(STATED TASK):
Please copy the rows from the line holding "This screenshot has height=1432, width=1050." through the line holding "tap(247, 28)", inclusive, reproducing each one precisely.

(RECORD LIST):
——————

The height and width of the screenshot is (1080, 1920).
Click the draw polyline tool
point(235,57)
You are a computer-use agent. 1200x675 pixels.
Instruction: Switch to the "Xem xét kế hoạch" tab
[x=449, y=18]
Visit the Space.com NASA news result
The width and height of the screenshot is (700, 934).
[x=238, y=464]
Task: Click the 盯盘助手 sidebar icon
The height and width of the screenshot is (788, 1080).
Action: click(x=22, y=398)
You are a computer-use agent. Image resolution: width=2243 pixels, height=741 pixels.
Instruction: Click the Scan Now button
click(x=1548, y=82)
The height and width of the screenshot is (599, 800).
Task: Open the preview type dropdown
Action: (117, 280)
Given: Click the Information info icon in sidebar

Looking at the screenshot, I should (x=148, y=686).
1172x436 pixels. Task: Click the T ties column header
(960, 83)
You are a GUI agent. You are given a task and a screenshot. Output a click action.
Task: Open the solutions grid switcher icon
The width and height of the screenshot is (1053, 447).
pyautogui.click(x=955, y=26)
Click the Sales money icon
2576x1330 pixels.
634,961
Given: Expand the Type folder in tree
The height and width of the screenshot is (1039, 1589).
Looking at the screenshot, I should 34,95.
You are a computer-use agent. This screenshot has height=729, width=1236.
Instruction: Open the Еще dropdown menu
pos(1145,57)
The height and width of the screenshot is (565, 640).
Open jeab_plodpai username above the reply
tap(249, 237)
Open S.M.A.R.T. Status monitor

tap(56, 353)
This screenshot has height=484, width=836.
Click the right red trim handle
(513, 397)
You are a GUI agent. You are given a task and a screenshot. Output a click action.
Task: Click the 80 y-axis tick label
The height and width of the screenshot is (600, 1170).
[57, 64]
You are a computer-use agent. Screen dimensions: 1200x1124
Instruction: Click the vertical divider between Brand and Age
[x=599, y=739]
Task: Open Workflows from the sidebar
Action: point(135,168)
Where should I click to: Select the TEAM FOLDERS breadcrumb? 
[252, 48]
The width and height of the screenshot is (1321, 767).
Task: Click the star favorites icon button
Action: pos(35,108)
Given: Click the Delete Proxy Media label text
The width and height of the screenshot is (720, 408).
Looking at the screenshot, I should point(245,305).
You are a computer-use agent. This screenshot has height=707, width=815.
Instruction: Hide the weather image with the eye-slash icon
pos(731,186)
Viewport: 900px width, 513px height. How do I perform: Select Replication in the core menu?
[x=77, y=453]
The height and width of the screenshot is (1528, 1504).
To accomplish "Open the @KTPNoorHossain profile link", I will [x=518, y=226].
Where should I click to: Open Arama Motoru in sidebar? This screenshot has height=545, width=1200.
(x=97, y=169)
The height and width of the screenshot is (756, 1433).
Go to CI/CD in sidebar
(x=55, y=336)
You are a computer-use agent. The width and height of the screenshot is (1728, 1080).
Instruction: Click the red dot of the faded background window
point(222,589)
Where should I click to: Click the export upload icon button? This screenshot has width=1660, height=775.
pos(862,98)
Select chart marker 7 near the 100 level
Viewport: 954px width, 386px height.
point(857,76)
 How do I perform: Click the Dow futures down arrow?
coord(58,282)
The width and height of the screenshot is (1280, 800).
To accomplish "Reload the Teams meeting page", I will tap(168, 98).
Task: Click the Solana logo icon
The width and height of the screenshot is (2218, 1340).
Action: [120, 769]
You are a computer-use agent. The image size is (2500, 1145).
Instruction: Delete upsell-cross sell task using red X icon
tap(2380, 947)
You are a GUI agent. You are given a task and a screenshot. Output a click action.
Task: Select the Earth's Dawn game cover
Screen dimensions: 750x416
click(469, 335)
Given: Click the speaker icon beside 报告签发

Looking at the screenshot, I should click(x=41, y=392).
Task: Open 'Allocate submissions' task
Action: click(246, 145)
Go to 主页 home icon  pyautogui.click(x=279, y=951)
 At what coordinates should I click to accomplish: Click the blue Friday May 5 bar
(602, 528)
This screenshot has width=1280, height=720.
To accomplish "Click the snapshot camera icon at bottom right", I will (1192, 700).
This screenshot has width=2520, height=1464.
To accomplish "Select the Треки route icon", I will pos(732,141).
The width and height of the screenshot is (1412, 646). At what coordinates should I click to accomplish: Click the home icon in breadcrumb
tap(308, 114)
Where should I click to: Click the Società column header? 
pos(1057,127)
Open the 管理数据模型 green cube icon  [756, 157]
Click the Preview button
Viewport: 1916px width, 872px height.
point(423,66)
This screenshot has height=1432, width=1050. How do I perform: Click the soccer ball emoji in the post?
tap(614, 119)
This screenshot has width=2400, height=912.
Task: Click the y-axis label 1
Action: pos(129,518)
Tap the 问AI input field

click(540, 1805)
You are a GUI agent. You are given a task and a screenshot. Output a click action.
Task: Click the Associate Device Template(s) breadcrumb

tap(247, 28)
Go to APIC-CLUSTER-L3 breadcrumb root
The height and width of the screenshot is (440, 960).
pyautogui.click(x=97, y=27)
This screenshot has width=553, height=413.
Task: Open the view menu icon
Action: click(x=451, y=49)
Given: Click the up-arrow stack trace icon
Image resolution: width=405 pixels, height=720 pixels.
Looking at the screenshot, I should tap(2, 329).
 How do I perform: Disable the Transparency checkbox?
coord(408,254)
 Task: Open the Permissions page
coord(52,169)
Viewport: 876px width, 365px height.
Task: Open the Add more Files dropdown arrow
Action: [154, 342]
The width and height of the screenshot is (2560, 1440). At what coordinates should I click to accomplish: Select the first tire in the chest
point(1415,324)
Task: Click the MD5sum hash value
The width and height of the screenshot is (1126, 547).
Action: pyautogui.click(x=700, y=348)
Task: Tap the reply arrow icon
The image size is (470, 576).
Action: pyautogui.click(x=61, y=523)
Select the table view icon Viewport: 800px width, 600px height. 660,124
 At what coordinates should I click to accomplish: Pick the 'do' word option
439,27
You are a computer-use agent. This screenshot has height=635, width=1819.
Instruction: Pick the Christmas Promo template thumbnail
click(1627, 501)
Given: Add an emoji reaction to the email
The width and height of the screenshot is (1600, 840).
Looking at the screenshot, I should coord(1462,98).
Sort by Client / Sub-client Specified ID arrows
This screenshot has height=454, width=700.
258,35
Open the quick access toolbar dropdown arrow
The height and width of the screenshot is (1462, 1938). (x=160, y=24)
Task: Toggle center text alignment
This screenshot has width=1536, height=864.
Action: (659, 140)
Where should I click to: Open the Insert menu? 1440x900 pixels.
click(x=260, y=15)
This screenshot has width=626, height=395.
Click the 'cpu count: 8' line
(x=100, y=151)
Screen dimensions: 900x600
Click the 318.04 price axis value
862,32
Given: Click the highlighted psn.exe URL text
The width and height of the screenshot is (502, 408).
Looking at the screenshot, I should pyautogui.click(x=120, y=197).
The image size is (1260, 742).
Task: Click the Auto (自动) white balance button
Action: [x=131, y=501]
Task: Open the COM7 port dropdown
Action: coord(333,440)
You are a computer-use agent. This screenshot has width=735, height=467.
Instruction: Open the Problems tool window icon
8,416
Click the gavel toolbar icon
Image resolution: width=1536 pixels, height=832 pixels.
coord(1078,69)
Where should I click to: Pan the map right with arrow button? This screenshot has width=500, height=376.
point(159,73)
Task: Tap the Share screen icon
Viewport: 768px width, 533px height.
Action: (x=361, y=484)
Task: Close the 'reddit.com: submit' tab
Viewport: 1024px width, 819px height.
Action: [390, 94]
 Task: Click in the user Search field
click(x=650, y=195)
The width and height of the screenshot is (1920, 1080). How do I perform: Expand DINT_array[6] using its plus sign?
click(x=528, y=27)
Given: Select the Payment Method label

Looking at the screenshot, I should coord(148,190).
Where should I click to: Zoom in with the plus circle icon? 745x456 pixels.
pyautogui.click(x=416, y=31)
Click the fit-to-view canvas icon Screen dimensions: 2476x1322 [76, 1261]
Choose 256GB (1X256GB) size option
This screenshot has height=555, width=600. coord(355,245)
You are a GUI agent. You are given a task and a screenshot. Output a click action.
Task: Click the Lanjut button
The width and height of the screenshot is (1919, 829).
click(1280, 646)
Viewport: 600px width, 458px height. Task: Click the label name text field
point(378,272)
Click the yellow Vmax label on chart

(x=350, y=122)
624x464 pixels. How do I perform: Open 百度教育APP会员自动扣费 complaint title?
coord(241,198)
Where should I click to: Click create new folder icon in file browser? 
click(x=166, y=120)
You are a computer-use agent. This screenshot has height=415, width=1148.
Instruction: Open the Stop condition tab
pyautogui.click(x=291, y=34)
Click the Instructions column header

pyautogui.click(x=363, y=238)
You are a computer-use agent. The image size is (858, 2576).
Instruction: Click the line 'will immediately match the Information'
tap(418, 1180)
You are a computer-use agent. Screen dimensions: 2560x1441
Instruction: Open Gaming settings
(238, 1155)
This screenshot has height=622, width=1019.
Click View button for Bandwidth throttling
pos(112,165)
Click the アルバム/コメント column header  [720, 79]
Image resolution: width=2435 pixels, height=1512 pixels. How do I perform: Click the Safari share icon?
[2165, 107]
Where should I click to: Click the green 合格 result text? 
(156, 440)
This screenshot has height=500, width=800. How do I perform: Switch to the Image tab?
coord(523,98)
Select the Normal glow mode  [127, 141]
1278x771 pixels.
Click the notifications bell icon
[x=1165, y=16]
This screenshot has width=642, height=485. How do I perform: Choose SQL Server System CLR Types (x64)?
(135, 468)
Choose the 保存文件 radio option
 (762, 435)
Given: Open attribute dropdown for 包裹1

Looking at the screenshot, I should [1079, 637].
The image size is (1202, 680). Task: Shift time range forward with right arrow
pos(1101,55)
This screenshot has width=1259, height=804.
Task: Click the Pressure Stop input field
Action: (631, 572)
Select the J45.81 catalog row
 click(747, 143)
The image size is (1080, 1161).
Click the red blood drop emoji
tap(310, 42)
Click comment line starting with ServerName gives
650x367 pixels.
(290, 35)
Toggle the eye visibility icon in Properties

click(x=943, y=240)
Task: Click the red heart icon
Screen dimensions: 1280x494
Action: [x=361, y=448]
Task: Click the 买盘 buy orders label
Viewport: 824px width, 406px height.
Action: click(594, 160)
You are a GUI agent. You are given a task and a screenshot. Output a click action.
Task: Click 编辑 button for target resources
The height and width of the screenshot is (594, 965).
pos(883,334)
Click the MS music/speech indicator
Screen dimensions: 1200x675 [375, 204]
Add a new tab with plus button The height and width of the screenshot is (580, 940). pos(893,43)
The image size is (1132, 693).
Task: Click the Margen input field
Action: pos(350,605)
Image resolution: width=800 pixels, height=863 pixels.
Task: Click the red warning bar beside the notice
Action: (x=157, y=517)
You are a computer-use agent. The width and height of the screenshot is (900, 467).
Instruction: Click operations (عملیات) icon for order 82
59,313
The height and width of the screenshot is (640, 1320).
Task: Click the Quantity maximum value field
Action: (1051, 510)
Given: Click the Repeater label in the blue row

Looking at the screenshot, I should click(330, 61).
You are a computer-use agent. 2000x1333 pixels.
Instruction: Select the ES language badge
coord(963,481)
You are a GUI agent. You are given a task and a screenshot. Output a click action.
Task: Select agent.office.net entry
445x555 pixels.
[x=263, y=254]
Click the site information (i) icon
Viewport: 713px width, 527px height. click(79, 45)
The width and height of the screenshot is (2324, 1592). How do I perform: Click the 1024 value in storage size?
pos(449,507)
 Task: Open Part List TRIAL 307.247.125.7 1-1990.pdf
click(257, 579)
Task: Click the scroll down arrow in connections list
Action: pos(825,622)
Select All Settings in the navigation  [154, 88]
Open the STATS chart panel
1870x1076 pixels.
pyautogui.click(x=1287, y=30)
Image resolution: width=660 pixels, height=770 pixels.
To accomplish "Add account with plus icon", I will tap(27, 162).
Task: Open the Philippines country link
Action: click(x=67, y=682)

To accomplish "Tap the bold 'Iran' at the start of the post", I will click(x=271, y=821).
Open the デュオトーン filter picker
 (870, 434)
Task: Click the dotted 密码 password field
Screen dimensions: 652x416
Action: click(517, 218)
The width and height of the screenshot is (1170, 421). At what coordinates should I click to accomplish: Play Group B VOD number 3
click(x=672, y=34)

——————

(RESPONSE BELOW):
This screenshot has height=1432, width=1050. How do I perform: Click the soccer ball emoji in the post?
tap(614, 119)
This screenshot has width=2400, height=912.
Task: Click the y-axis label 1
Action: pos(129,518)
Tap the 问AI input field

click(540, 1805)
You are a GUI agent. You are given a task and a screenshot. Output a click action.
Task: Click the Associate Device Template(s) breadcrumb

tap(247, 28)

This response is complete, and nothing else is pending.